NAIROBI, Kenya — Secretary of State George P. Shultz told openly skeptical Africans on Saturday that the U.S. policy of "constructive engagement" toward South Africa calls for contacts with black nationalist groups as well as that country's white-led minority government.
At a press conference after his talks with Kenya's President Daniel Arap Moi, Shultz was challenged to say if "constructive engagement is still your policy."
Shultz did not flinch, although most U.S. officials try to avoid the term, coined to describe the Reagan Administration's attempt to influence the South African government through diplomacy instead of confrontation.

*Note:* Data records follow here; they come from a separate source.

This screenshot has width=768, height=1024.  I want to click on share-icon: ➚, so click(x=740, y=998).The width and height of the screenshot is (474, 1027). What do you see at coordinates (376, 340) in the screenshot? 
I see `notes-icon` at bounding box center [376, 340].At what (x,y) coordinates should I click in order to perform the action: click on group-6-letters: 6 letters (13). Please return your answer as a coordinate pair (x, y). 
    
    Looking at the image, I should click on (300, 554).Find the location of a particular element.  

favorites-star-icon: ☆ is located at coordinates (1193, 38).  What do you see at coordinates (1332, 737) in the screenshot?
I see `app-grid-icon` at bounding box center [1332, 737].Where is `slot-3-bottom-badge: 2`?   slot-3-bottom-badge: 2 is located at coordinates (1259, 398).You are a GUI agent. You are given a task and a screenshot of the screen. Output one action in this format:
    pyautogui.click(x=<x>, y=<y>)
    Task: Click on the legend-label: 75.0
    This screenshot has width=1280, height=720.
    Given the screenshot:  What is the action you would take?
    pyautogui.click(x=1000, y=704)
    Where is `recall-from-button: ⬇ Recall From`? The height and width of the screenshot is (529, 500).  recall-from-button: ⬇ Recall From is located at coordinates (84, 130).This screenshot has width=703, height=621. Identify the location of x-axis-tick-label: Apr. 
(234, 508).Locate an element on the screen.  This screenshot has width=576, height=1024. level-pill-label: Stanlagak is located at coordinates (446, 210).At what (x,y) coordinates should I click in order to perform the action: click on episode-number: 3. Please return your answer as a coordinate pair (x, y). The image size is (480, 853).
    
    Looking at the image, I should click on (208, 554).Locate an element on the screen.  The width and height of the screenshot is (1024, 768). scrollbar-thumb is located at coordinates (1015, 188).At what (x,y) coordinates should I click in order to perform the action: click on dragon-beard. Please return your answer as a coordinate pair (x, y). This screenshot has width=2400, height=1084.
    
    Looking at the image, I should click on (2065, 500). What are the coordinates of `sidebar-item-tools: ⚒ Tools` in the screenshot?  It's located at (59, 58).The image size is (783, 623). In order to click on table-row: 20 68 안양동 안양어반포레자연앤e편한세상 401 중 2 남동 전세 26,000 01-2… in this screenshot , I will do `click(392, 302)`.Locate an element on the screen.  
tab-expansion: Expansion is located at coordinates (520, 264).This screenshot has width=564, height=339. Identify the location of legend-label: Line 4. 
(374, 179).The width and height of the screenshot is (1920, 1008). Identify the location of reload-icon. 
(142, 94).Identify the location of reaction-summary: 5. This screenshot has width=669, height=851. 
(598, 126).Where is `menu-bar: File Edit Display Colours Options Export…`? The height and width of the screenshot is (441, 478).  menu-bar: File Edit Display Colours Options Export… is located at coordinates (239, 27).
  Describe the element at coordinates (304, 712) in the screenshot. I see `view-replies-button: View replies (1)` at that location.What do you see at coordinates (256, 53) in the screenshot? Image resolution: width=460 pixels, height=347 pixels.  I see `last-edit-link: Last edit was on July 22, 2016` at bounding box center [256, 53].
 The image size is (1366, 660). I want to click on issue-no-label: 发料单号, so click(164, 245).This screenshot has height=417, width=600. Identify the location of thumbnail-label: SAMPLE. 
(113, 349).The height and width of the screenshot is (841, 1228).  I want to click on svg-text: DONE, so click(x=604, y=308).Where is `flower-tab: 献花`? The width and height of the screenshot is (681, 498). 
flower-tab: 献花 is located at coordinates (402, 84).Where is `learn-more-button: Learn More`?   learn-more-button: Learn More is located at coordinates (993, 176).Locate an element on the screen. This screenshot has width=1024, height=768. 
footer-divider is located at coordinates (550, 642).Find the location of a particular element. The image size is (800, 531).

"The way to implement policies is you are there--you don't just throw up your hands, you stay there," he said. "You are, if I may use the term, engaged. We try to be engaged with everybody. . . .
Hopes to Be Constructive
"We hope that our action will be constructive," he said.
Shultz, who plans to meet later this month in Washington with Oliver Tambo, head of the African National Congress, said that the United States hopes to be engaged with black nationalist groups such as the ANC, mixed-race Coloreds and Indians. Almost as an afterthought, he concluded his list with "the whites there who, after all, are African."
Senior Administration officials have conceded that the Pretoria government of President Pieter W. Botha stopped paying much attention to U.S. diplomacy after Congress enacted tough economic sanctions over President Reagan's veto. Outside experts have said the sanctions marked the end of the "constructive engagement" policy which had been all but abandoned earlier.
But Shultz said that the United States is determined to make clear its opposition to apartheid and to try to encourage creation of "a different kind of system that allows all the human beings there to take part in governing the country."
It was Shultz's first open press conference on his six-nation African tour, now at its mid-point.
Hostile Questions Asked
He was peppered with frequently hostile questions from African journalists. One demanded to know if the reason for sharp cuts in U.S. foreign aid to Africa was "racism or economics."
Shultz replied by citing U.S. budget stringency which he said forced deep cuts in almost all foreign policy programs.
"If you think you have troubles here, you should see our troubles with our budget," he said.
Shultz included only countries with a pro-Western foreign policy for his African trip, which began with stops in Senegal and Cameroon before his arrival in Kenya. He plans to go to Nigeria, Ivory Coast and Liberia.
His meetings with government leaders have been held in private and, if he heard criticism of U.S. policy toward Africa, neither he nor his hosts have said so in public.
In Kenya, Shultz described his meeting with Moi as friendly and constructive. But the local press used his visit to vent its complaints about Administration policy.
Chided by Editorial
The Daily Nation, the country's largest circulation newspaper, said in an editorial, "Worse than inattention, the U.S. government and its principal Western allies have gone out of their way to defy Africa's collective will in one of the most contentious areas of the world, namely Southern Africa. . . . As everybody knows, Pretoria's refusal to let Namibia go and to liberate South Africa's own black majority from the yoke of apartheid is predicated almost totally on the knowledge . . . that Washington, London and Bonn will not do anything serious to threaten the policies of apartheid. Can Mr. Shultz, despite his apparent humanism, escape this general indictment?"
Asked at his press conference to comment on the editorial, Shultz said change in South Africa will depend on the action of South Africans, not the wishes of outside powers.
"We aren't capable of telling people what to do, nor is London or Bonn," he said.
Shultz planned to take today off for a day of wild animal watching at the Masai Mara game preserve.